TASK PROMPT: Output the text of every row below word for word, leaving out the pictures.

DATA PROVIDED:
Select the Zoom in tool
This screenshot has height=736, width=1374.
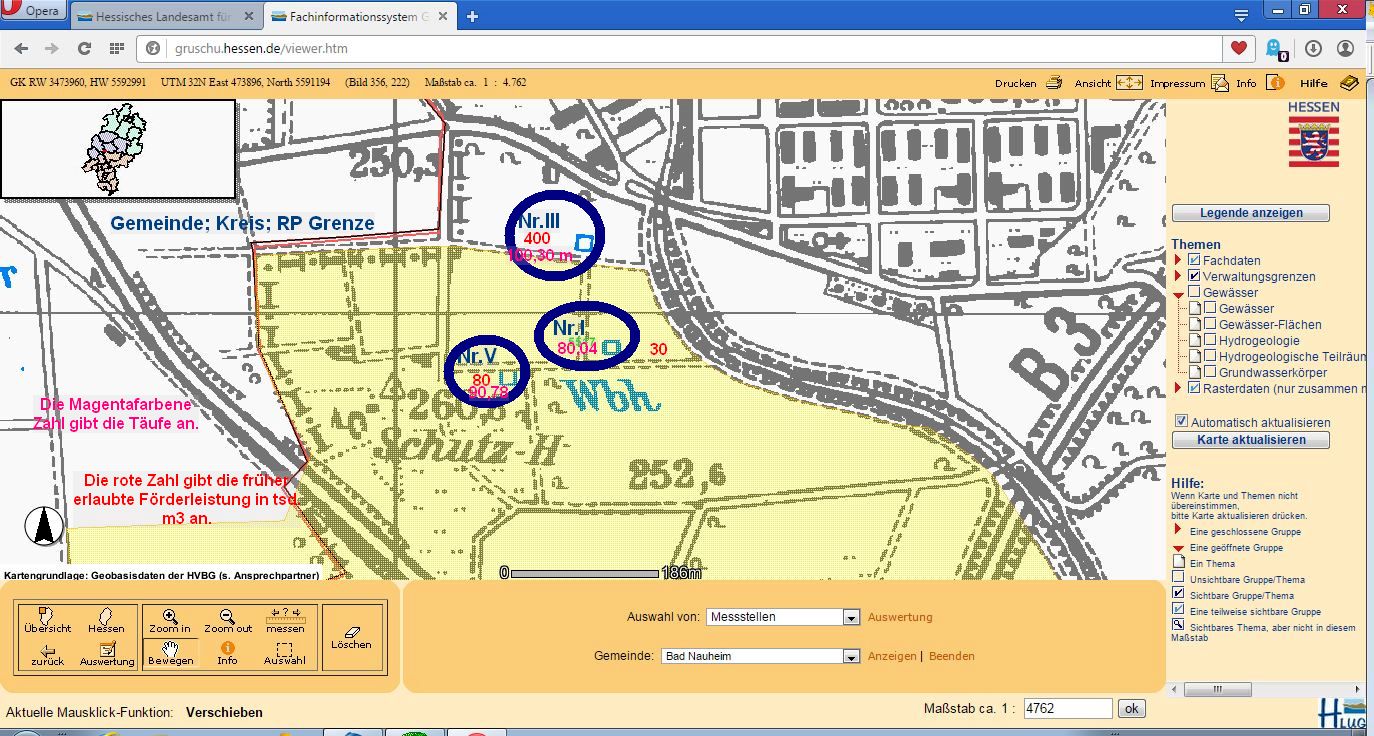coord(169,620)
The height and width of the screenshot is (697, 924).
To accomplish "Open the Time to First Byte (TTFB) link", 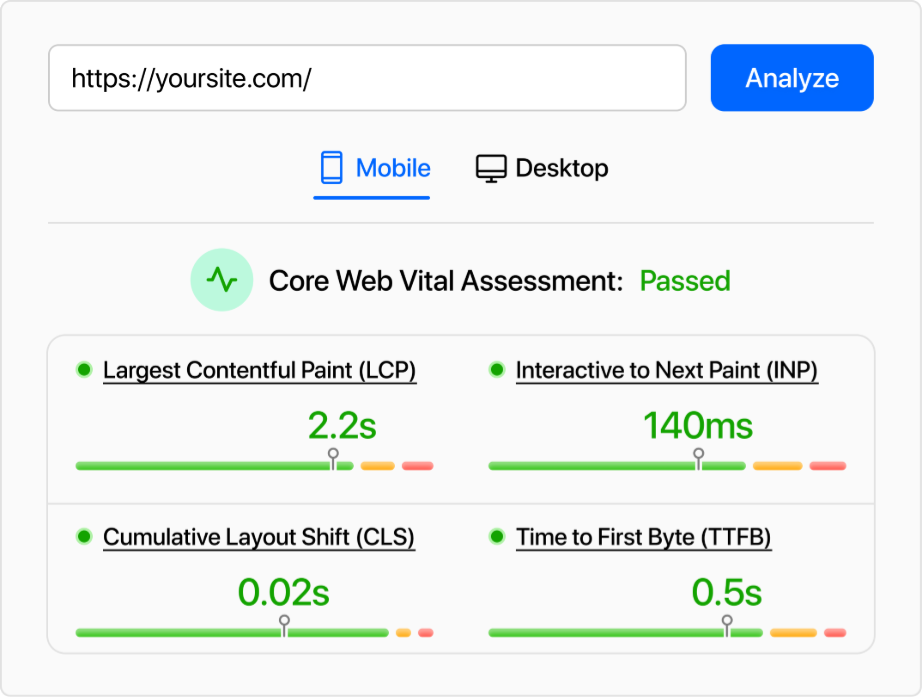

SOLUTION FOR THIS PROBLEM:
Select the Zoom in tool
This screenshot has height=736, width=1374.
coord(169,620)
The height and width of the screenshot is (697, 924).
To accomplish "Open the Time to First Byte (TTFB) link", 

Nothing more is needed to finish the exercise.